Clean-Tech is the next great Global Industry

The Solar industry has been consolidating for the last year. 

The following quotes from an interview with Applied Materials CEO Mike Splinter make strong arguments for a prosperous future in the renewable energy business :

"In 2008, more silicon was consumed globally making solar panels than microchips, said Splinter.

“We are seeing the industrialization of the solar business,” he added. “In the last 12 months, it has brought us $1.3 billion in revenues. It is hard to build a billion-dollar business.”

Applied sells its solar-panel factories for $200 million each. Solar panels can be made from many different semiconductors, including thin film coated onto glass with nanotechnology and from crystalline silicon.

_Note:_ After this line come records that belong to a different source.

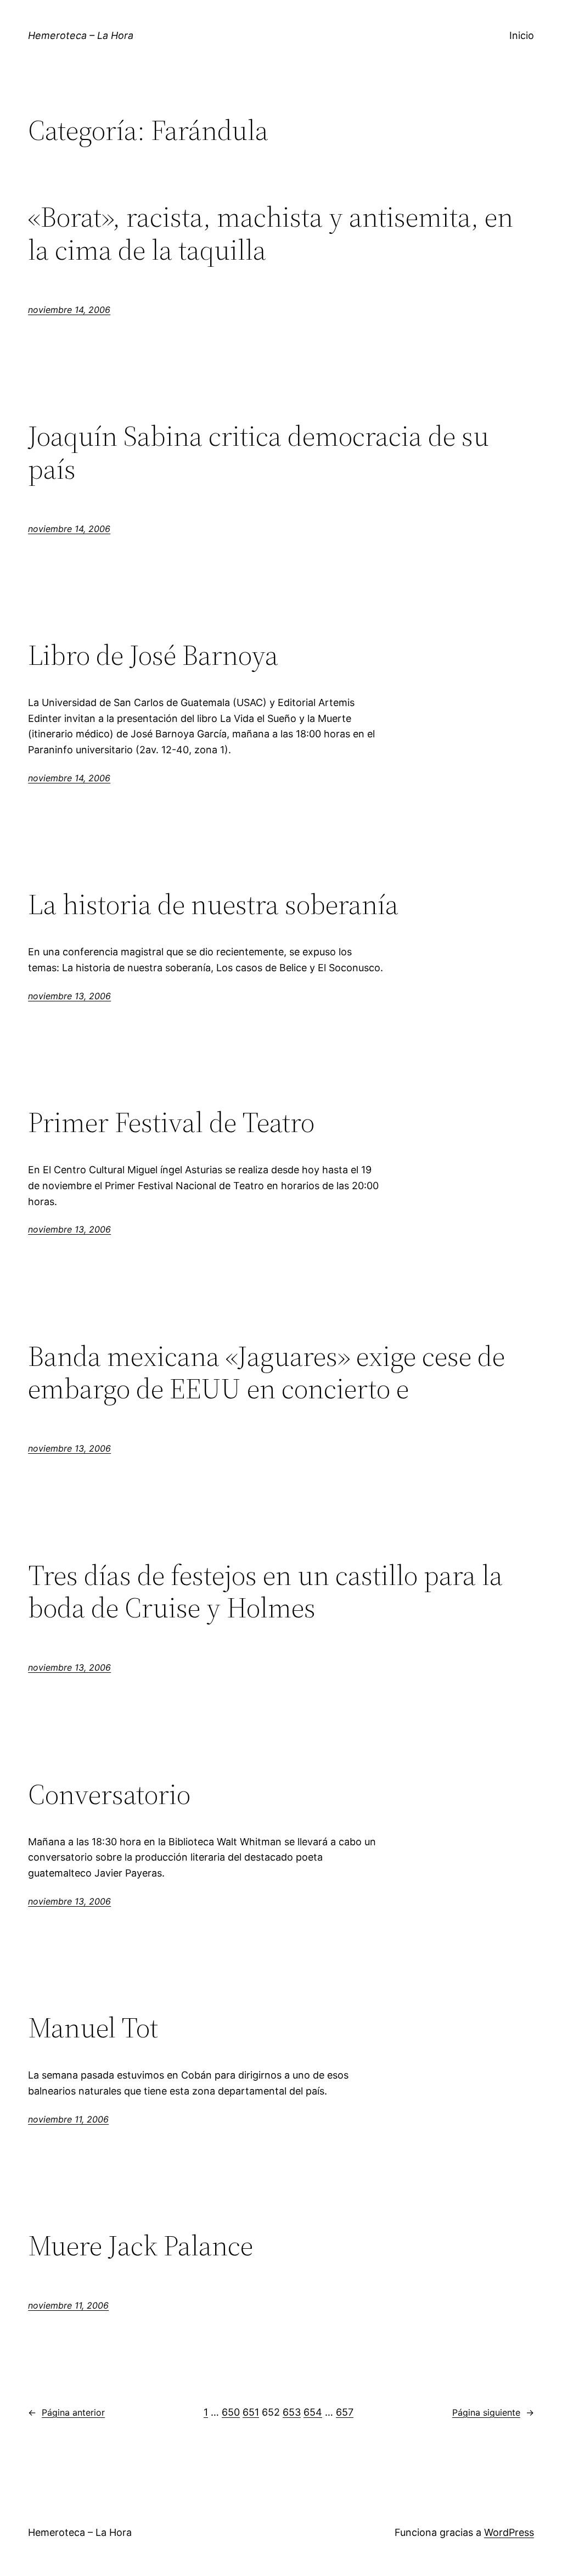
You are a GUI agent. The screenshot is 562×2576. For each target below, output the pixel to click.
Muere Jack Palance (140, 2245)
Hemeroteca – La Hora (80, 35)
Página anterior (66, 2412)
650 (231, 2412)
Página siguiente (493, 2412)
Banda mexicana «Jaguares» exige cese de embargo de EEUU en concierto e (266, 1372)
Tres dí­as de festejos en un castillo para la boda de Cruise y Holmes (265, 1592)
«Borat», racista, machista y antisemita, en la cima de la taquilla (270, 233)
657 (344, 2412)
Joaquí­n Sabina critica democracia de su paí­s (258, 452)
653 (292, 2412)
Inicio (521, 35)
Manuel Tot (93, 2027)
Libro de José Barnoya (153, 655)
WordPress (509, 2532)
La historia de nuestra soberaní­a (213, 904)
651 (251, 2412)
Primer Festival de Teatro (171, 1122)
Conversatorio (109, 1794)
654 (313, 2412)
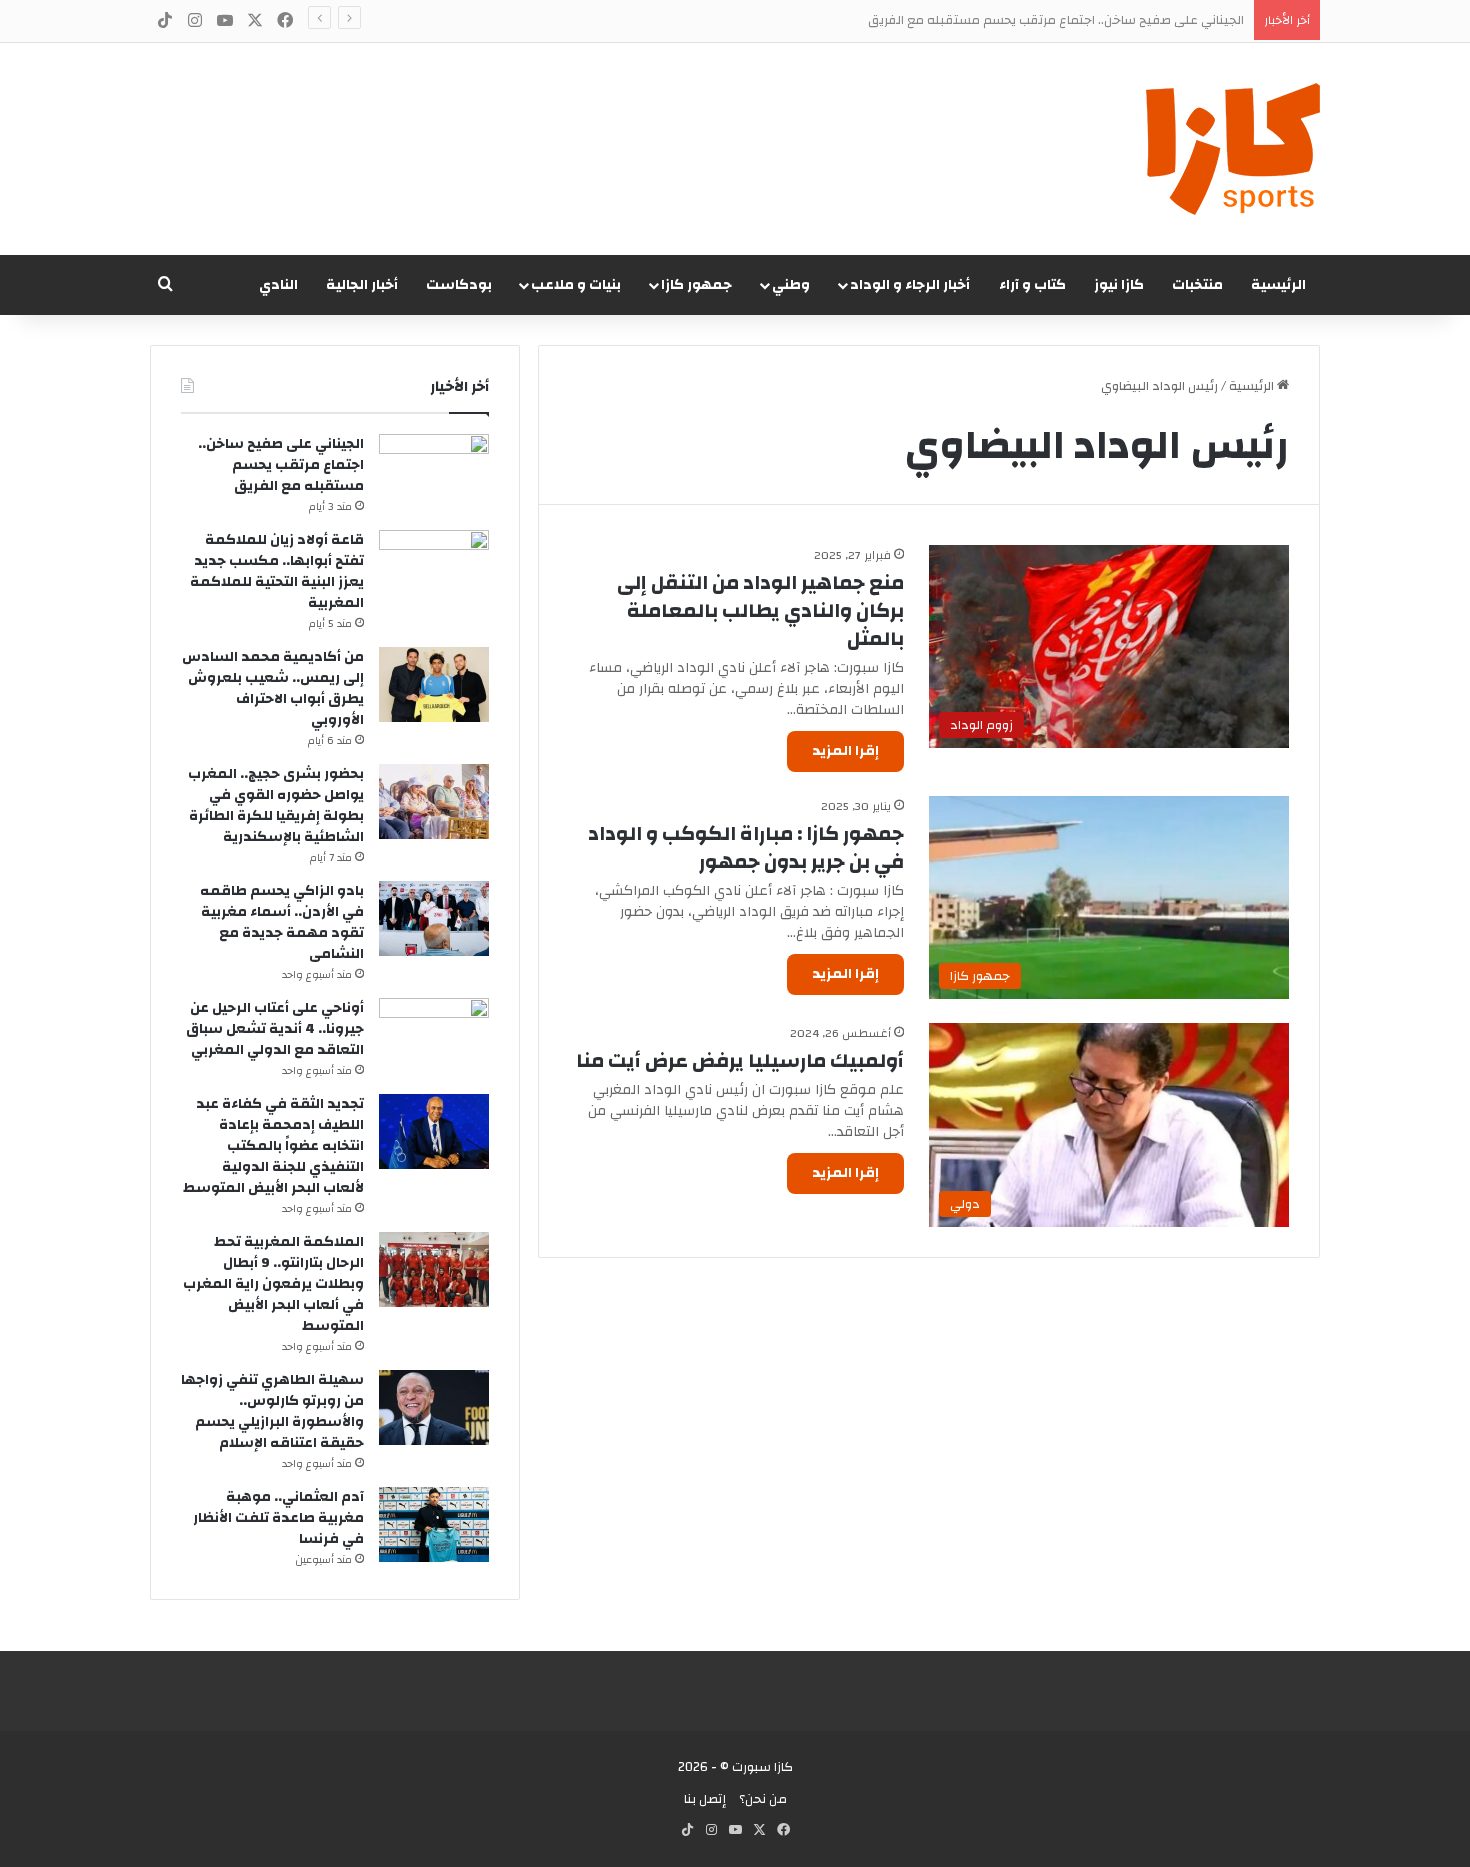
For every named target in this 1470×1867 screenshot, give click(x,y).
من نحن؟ (763, 1799)
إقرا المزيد (845, 751)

If we want to launch a solar industry here, big-time, we need to offer the kind of long-term certainty that Germany does or impose the national requirement on our utilities to generate solar power as China does or have the government build giant solar farms, the way it built the Hoover Dam, and sell the electricity.

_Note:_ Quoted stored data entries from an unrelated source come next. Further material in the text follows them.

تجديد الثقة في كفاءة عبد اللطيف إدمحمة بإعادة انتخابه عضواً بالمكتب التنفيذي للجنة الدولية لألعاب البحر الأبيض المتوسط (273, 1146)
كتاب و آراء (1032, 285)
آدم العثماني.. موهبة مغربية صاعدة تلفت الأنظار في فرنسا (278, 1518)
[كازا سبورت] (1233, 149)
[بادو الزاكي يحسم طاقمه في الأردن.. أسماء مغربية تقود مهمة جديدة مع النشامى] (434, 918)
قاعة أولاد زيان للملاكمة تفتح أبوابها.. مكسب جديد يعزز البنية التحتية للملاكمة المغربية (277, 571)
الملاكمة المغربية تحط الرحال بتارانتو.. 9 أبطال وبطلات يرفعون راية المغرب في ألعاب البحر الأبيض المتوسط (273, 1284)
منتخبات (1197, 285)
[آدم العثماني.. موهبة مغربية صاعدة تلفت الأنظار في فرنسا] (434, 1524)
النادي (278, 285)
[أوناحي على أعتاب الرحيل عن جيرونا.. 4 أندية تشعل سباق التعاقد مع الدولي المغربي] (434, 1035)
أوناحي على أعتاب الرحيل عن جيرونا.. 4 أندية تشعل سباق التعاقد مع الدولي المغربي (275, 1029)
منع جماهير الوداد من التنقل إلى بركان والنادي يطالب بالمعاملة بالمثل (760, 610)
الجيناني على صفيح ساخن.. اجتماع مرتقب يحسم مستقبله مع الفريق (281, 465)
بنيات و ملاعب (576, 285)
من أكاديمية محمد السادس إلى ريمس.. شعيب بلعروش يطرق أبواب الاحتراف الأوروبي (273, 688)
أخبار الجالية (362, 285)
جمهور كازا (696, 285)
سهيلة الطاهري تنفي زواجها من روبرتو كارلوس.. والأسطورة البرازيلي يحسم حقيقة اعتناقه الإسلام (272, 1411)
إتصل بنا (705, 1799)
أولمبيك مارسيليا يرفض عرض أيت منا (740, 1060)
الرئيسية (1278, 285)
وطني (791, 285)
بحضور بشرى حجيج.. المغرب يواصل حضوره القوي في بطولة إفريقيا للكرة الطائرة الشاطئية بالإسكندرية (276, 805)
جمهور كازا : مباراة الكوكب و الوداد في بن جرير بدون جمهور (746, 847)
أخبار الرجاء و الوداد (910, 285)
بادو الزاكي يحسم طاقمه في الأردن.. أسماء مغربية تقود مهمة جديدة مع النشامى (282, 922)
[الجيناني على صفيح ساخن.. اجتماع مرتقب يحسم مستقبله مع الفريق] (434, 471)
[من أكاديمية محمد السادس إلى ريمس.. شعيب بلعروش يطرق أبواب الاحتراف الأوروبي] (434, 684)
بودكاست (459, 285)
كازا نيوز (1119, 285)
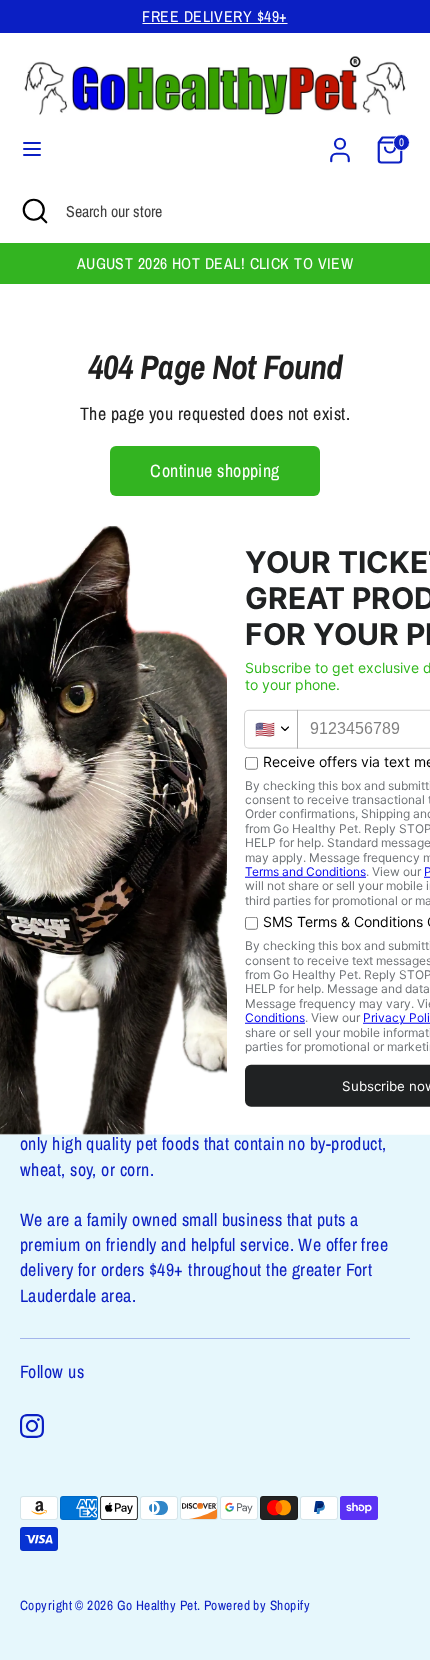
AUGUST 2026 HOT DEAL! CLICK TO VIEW (215, 263)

...the most important shift in the world in the last 18 months. China has decided that clean-tech is going to be the next great global industry and is now creating a massive domestic market for solar and wind, which will give it a great export platform.

In October, Applied will be opening the world’s largest solar research center — in Xian, China. Gotta go where the customers are. So, if you like importing oil from Saudi Arabia, you’re going to love importing solar panels from China."